## Excerpted text:
---
Thursday, August 7, 2008: 3:40 PM
202 E, Midwest Airlines Center
Mélanie H. Roy1, Claire Damesin2, Jean-Claude Thomas3 and Marc-André Selosse1, (1)équipe Interactions Biotiques, CEFE CNRS, Montpellier, France, (2)Laboratoire Ecologie Systématique et Evolution, CNRS UMR8079, Orsay, France, (3)Signalisation et Morphogenèse des Diatomées, ENS Ulm, Paris, France
Background/Question/Methods Among green plants, non photosynthetic, achlorophyllous variants (AV) do not survive in the wild, except in few orchid species where they even produce fruits. These orchid species are phylogenetically related to fully heterotrophic orchids that use their mycorrhizal fungi as unique carbon source (mycoheterotrophy)
---
## Recorded data:
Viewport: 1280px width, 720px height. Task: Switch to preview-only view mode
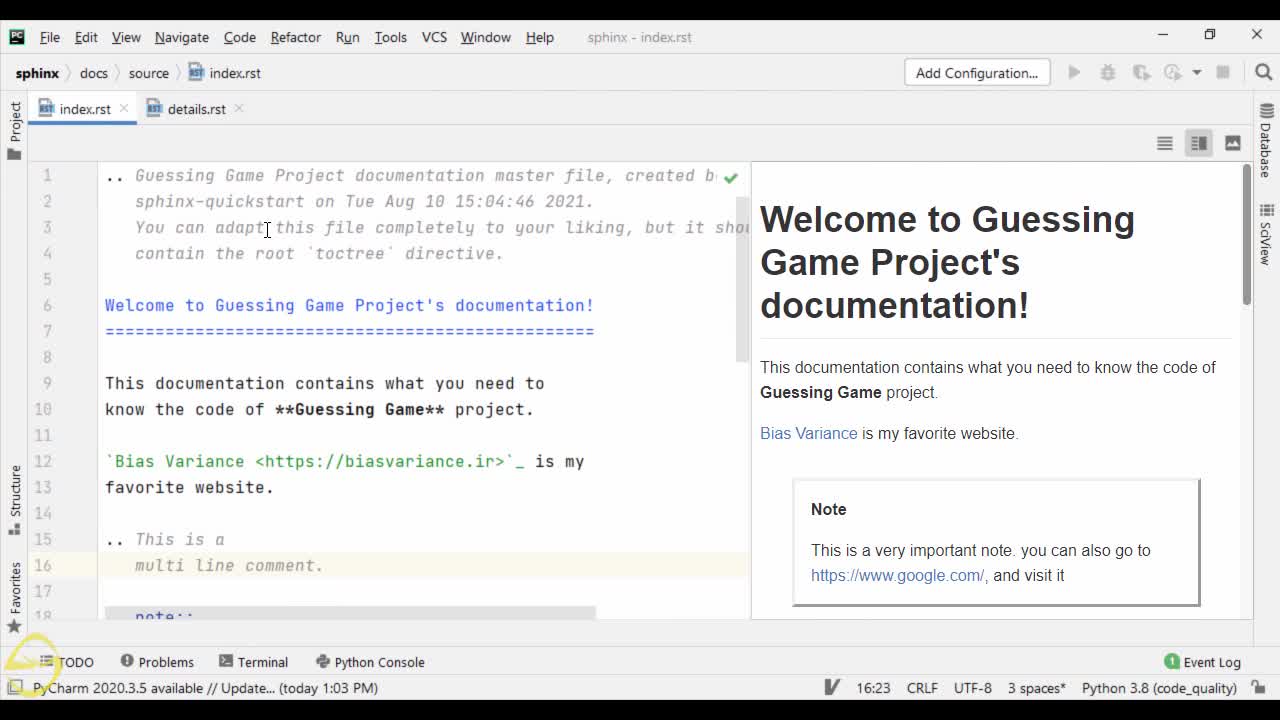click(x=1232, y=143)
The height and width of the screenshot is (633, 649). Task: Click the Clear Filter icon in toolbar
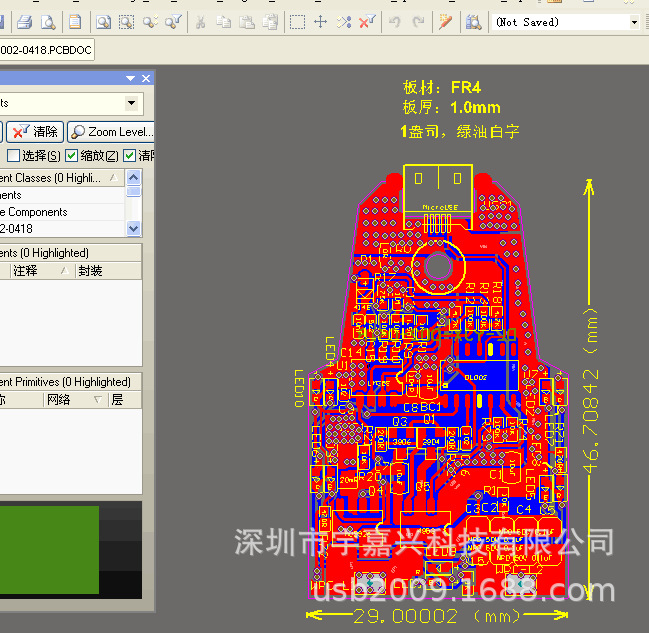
---
## Tasks to perform:
1. Copy from the orchid abstract the part that opens with the words containing "Thursday, August 7, 2008: 3:40" and closes with "carbon source (mycoheterotrophy)".
2. Do these statements agree with the orchid abstract? Answer yes or no for each, and quote the deciding words.
(a) Achlorophyllous variants of green plants generally survive in the wild.
(b) In a few orchid species, achlorophyllous variants produce fruits.
(c) Fully heterotrophic orchids use their mycorrhizal fungi as their unique carbon source.
3. Please continue the orchid abstract from where it stops.

## Response list:
1.
Thursday, August 7, 2008: 3:40 PM
202 E, Midwest Airlines Center
Mélanie H. Roy1, Claire Damesin2, Jean-Claude Thomas3 and Marc-André Selosse1, (1)équipe Interactions Biotiques, CEFE CNRS, Montpellier, France, (2)Laboratoire Ecologie Systématique et Evolution, CNRS UMR8079, Orsay, France, (3)Signalisation et Morphogenèse des Diatomées, ENS Ulm, Paris, France
Background/Question/Methods Among green plants, non photosynthetic, achlorophyllous variants (AV) do not survive in the wild, except in few orchid species where they even produce fruits. These orchid species are phylogenetically related to fully heterotrophic orchids that use their mycorrhizal fungi as unique carbon source (mycoheterotrophy)

2.
(a) No: "non photosynthetic, achlorophyllous variants (AV) do not survive in the wild, except in few orchid species"
(b) Yes: "except in few orchid species where they even produce fruits"
(c) Yes: "fully heterotrophic orchids that use their mycorrhizal fungi as unique carbon source (mycoheterotrophy)"

3.
. The content in stable isotopes of AV is identical to that of mycoheterotrophyic orchids, i.e. enriched in 13C and 15N (exactly as their mycorrhizal fungi) as compared to fully autotrophic plants. A similar, but lower, trend exists in the green individual of these orchid species, suggesting that (i) green individual in part relies on carbon from their mycorrhizal fungi and (ii) AV solely use this carbon source. Although both green individuals and AV look morphologically similar, the frequency of AV in populations is barely higher than 5 %. This raises the question of what impairs AV fitness. We studied the dynamics, reproduction and physiology of AV an dgreen individuals in the orchid
Cephalanthera damasonium for several populations. We monitored over a growing season for both phenotypes (i) the isotopic content, revealing the level of use of fungal carbon, (ii) gas exchange physiology (CO2, H2O), together with (iii) comparative analysis of phenology and morphology.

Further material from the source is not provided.